>>>>

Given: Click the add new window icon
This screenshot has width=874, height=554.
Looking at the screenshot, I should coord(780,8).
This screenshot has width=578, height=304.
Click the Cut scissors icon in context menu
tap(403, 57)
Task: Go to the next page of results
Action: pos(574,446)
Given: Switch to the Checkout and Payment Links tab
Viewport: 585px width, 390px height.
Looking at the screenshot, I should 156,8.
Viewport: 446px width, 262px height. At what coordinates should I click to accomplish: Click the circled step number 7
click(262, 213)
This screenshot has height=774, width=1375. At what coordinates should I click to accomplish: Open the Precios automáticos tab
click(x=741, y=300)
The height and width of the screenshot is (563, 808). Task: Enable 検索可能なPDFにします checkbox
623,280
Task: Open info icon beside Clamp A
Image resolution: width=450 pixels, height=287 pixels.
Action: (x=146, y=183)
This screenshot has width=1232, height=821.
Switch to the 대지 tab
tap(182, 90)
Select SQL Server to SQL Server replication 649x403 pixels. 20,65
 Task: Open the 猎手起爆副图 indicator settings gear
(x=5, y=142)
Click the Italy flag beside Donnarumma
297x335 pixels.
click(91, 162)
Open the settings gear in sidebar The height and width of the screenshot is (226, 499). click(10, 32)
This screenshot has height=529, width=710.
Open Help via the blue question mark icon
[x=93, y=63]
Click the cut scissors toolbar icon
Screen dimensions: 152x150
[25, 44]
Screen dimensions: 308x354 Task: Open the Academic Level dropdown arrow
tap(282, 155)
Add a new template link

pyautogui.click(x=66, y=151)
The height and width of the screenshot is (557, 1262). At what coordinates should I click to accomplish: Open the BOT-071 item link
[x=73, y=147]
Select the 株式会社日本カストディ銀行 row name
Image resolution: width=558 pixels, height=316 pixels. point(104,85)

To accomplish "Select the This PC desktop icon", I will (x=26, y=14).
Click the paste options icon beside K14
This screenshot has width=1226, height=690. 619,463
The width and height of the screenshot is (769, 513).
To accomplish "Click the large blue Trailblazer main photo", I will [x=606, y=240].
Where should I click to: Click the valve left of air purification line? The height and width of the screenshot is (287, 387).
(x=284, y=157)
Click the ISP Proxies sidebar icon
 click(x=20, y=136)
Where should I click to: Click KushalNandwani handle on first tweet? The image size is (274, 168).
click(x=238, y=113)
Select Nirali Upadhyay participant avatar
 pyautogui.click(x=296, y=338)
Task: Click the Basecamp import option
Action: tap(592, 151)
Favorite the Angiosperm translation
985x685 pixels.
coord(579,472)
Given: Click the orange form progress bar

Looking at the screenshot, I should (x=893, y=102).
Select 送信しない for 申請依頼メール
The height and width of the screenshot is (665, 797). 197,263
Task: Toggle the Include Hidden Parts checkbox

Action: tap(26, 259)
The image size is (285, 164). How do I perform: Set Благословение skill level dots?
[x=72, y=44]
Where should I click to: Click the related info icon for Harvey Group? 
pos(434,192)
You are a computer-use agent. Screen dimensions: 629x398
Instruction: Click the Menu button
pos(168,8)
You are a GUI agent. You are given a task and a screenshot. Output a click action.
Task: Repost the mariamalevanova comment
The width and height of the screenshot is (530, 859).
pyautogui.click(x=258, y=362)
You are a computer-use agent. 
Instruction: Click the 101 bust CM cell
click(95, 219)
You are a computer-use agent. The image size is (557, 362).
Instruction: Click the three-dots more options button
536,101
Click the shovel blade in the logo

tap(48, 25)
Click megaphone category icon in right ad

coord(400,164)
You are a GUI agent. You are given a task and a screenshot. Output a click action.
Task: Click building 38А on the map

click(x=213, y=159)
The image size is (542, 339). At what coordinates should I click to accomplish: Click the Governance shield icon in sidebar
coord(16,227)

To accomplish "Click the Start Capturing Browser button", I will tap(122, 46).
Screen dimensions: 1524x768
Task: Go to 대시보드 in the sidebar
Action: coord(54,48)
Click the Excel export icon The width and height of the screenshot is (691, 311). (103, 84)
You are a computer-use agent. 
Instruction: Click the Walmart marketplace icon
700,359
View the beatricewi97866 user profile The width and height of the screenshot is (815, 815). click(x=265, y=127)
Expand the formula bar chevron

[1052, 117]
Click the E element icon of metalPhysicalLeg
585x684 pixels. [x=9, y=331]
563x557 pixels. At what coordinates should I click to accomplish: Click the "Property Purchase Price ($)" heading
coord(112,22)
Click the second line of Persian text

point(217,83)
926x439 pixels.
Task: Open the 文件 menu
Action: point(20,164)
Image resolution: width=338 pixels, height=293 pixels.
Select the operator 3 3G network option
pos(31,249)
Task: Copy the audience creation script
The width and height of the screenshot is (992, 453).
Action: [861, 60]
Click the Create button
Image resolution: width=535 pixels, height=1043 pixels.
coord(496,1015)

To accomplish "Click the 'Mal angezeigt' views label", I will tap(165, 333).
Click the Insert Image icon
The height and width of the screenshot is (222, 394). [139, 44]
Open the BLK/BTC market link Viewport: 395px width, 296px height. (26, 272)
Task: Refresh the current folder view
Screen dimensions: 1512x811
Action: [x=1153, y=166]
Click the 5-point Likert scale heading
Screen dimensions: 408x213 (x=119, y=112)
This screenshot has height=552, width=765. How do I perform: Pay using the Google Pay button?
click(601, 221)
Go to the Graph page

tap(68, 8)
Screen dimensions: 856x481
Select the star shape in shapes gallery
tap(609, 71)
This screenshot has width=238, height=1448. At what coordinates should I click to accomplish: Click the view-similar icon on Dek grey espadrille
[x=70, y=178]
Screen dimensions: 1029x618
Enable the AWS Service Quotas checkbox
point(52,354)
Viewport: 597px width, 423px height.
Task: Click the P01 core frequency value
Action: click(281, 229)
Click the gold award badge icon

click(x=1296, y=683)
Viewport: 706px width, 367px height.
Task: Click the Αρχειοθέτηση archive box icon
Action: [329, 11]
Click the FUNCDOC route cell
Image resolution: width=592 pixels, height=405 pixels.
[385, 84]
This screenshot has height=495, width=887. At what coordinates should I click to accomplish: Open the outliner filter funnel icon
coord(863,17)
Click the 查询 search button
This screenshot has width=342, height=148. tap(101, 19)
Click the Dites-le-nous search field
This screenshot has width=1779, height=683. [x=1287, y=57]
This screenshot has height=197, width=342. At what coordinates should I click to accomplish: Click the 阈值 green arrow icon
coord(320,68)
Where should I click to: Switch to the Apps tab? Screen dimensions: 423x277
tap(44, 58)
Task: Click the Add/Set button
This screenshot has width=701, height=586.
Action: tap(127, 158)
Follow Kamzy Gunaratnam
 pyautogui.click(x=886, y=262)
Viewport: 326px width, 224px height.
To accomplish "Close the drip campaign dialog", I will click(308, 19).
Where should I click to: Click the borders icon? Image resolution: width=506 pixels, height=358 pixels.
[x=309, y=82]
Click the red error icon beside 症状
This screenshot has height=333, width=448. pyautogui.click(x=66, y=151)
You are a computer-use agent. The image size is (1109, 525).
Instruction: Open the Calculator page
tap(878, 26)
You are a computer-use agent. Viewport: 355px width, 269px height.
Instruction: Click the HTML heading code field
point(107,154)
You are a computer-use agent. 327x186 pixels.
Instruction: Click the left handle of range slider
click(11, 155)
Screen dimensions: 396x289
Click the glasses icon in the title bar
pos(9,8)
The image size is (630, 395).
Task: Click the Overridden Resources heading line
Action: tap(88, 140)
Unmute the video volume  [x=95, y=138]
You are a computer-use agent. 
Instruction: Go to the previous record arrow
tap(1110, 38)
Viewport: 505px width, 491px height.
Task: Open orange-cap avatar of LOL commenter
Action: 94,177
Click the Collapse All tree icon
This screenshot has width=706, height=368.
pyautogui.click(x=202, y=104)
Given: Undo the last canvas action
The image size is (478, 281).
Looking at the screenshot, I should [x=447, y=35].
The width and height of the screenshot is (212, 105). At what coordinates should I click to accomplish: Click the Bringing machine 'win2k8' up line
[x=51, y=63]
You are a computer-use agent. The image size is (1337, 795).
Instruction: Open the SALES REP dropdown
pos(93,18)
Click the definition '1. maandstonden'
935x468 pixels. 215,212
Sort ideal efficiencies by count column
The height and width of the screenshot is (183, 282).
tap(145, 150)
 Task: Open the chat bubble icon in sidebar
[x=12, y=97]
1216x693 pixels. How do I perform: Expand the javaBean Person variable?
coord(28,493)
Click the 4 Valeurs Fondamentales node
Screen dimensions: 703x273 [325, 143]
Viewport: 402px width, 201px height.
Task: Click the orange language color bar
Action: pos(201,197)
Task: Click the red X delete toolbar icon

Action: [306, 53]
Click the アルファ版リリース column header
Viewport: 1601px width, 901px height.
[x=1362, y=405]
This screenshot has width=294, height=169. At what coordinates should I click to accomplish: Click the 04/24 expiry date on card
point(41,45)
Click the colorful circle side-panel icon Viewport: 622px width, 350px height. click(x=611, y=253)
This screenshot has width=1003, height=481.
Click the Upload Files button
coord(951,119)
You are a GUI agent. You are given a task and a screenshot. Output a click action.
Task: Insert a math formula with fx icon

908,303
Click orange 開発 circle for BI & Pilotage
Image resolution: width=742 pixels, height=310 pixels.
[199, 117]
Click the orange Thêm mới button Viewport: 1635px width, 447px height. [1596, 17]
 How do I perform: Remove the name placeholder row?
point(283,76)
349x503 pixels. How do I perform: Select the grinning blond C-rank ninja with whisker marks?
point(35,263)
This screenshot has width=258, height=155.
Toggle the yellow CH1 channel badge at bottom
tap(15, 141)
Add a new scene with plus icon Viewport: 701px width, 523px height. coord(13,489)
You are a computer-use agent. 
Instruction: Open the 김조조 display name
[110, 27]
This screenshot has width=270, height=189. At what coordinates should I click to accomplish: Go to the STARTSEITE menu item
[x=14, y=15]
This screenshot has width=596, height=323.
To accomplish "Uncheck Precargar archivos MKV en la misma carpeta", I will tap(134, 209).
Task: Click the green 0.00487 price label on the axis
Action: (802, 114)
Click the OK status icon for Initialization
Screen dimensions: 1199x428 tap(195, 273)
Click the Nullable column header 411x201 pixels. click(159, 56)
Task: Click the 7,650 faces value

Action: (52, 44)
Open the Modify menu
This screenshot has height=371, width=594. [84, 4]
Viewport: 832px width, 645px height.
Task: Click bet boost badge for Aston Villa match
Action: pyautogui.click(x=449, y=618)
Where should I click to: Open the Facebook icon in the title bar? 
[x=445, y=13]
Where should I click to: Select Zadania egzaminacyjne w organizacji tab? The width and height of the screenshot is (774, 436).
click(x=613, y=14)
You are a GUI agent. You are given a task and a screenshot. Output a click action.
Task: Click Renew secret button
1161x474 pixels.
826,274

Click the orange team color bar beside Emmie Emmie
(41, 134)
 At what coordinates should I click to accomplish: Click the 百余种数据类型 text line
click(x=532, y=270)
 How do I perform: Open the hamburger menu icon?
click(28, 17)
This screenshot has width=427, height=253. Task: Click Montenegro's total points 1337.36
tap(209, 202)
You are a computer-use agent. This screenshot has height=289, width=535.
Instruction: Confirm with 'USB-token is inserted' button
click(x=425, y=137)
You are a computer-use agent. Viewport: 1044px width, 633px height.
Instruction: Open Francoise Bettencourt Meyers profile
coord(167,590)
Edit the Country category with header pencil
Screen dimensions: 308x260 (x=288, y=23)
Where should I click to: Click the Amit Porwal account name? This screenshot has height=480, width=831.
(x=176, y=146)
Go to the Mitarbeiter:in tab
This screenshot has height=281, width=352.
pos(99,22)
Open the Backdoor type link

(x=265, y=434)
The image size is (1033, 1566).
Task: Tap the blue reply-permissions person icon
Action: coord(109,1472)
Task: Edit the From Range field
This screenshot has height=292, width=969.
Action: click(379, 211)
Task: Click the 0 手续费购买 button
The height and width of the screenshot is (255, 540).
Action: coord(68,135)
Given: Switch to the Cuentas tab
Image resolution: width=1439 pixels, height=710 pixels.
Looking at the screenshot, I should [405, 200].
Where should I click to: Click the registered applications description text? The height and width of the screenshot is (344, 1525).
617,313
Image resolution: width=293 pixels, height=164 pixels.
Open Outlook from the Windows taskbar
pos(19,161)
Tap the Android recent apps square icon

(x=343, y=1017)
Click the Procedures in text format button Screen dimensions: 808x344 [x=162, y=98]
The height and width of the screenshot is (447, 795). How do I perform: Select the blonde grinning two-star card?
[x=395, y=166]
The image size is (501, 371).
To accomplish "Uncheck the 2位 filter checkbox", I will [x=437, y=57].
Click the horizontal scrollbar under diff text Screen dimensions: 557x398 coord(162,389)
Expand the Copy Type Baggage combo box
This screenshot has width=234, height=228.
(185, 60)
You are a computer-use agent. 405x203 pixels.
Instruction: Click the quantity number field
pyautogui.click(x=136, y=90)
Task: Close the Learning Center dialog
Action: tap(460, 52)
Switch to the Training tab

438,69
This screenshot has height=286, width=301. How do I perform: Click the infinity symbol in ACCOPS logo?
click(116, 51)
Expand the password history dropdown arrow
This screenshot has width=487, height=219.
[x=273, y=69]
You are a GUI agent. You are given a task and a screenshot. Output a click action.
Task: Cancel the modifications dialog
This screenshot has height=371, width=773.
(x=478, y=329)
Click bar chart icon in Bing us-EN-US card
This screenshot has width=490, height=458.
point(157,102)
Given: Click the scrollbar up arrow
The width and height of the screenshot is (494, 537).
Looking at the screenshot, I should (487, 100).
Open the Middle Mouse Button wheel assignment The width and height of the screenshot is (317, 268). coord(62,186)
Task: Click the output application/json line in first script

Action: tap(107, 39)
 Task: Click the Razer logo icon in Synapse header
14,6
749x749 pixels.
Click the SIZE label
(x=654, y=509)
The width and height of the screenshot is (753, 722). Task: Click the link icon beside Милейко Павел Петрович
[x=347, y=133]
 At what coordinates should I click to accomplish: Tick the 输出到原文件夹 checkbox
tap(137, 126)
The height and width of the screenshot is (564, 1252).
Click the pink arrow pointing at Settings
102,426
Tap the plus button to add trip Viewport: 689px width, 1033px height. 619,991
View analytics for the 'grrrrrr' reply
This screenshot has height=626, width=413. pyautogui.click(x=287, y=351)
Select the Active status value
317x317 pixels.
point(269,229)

<<<<

How to complete this task
Starting at the line above that contains "Task: Cancel the modifications dialog", write out each line exactly until the line that contains "Open the Middle" has been written, and stop there.

Final answer
Task: Cancel the modifications dialog
This screenshot has height=371, width=773.
(x=478, y=329)
Click bar chart icon in Bing us-EN-US card
This screenshot has width=490, height=458.
point(157,102)
Given: Click the scrollbar up arrow
The width and height of the screenshot is (494, 537).
Looking at the screenshot, I should (487, 100).
Open the Middle Mouse Button wheel assignment The width and height of the screenshot is (317, 268). coord(62,186)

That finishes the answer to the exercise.